Martha Coakley, the Democratic candidate for the Senate seat vacated by the late Sen. Ted Kennedy, has conceded to her Republican opponent, Scott Brown. With Coakley's defeat also goes the 60-vote majority that Democrats have held since the 2008 election. I bet that the lesson Democratic pundits, pollster and party leaders will come to the opposite conclusion of the one they should have reached: They will conclude that the Massachusetts election shows that Democrats must move to the center to keep their seats in 2010. The truth is the opposite.

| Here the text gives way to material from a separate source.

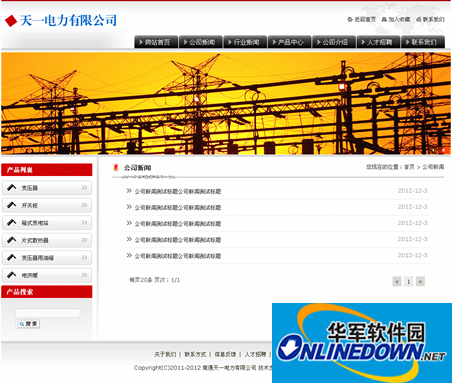Click the home icon beside 返回首页

click(x=350, y=19)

In 2008, Democrats, starting with then candidate for the presidency, Sen. Obama, promised us change. Change we could believe in, no less. Since then, banks have filled their coffers with taxpayers money, they have decreased loans, and returned to the practice of awarding their management sick bonuses. Promised health care reform has been diluted to the point of irrelevance, but not without ensuring that the cost of health care will continue to rise, that Big PhRMA will continue to set prices as it pleases and that insurance companies will continue the practice of rescinding policies (thanks to the loopholes artfully inserted in the bill by insurance company servants in Congress.) The wars started by President Bush continue, Guantanamo remains opens and a new front in the "war on terror" is likely to ultimately open in Yemen, in spite of President Obama's denials (it's not like he has not broken promises he made in the past.) Lobbyists and their friends in Congress, including a number of Democrats, are fighting tooth and nail to declaw the regulatory agency that Elizabeth Warren is trying to establish in spite of special interests attacks.

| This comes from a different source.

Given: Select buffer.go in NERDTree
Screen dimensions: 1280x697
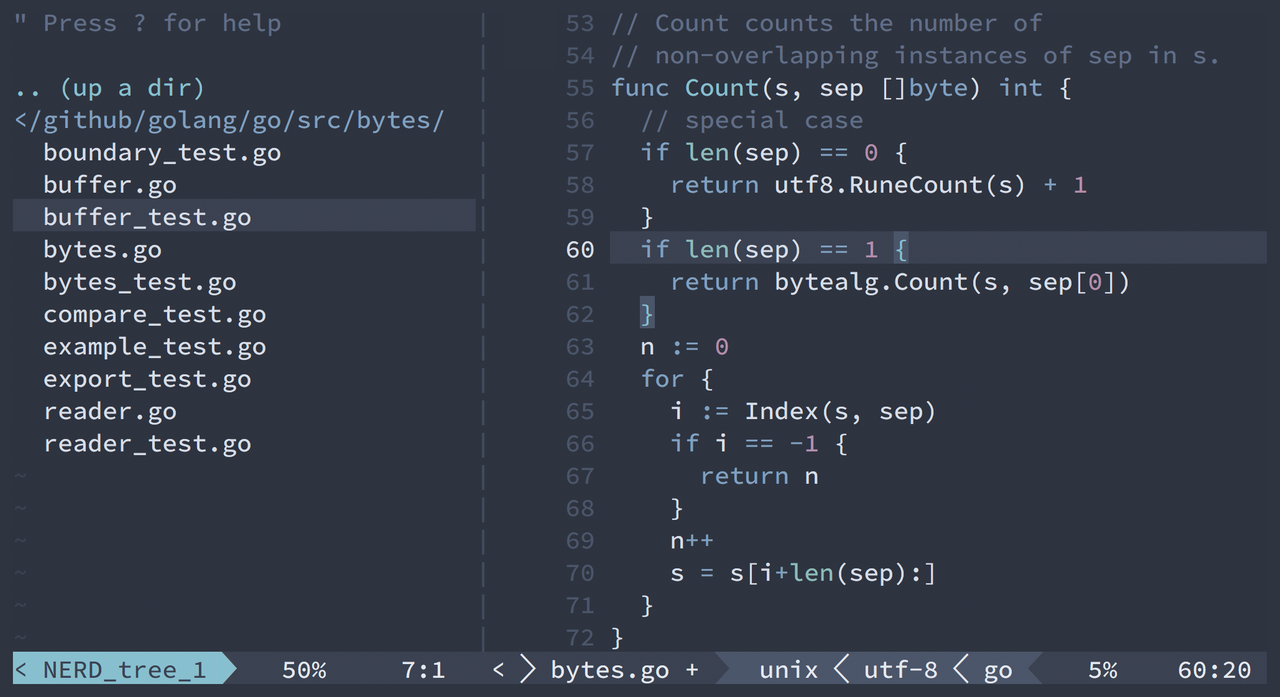Looking at the screenshot, I should [109, 185].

And now, finally, after months and months of disappointments, one after another, the Coakley defeat, in a race for a Senate seat that Democrats have held since 1952--if memory does not fail me. Time for Democrats to understand that no votes can be taken for granted, that activism does not run on broken promises, that results--not dashed hopes--fuel the people's desire to give of their time, their energy, and their dwindling financial resources to a political cause.
In 2008 I helped many Democrats in many races. Since then I have written several letters to elected representatives and to the White House, begging them not to appease the worst elements in the Party (Lieberman, Nelson, Lincoln, etc.) and to serve the best interest of the American people instead and forgo a supermajority vote on health care. The sixty vote requirement to pass legislation in the Senate is a creation that favors not bipartisanship but corruption and Democrats have been playing into the hands of their opponents by pursuing a sixty vote strategy to pass health care reforms. Seeing as my pleas went unheeded, I sat the Massachusetts election out, like many disillusioned others. No phone banks, no donations, nothing to help.
Now that the filibuster-proof majority is no more, I am just too curious to see if Democrats will get my message and if they will understand that they need to grow a pair instead of giving in to turncoats and DINOs like Baucus, Nelson and Lincoln. They need to show their true colors, and I fear they will.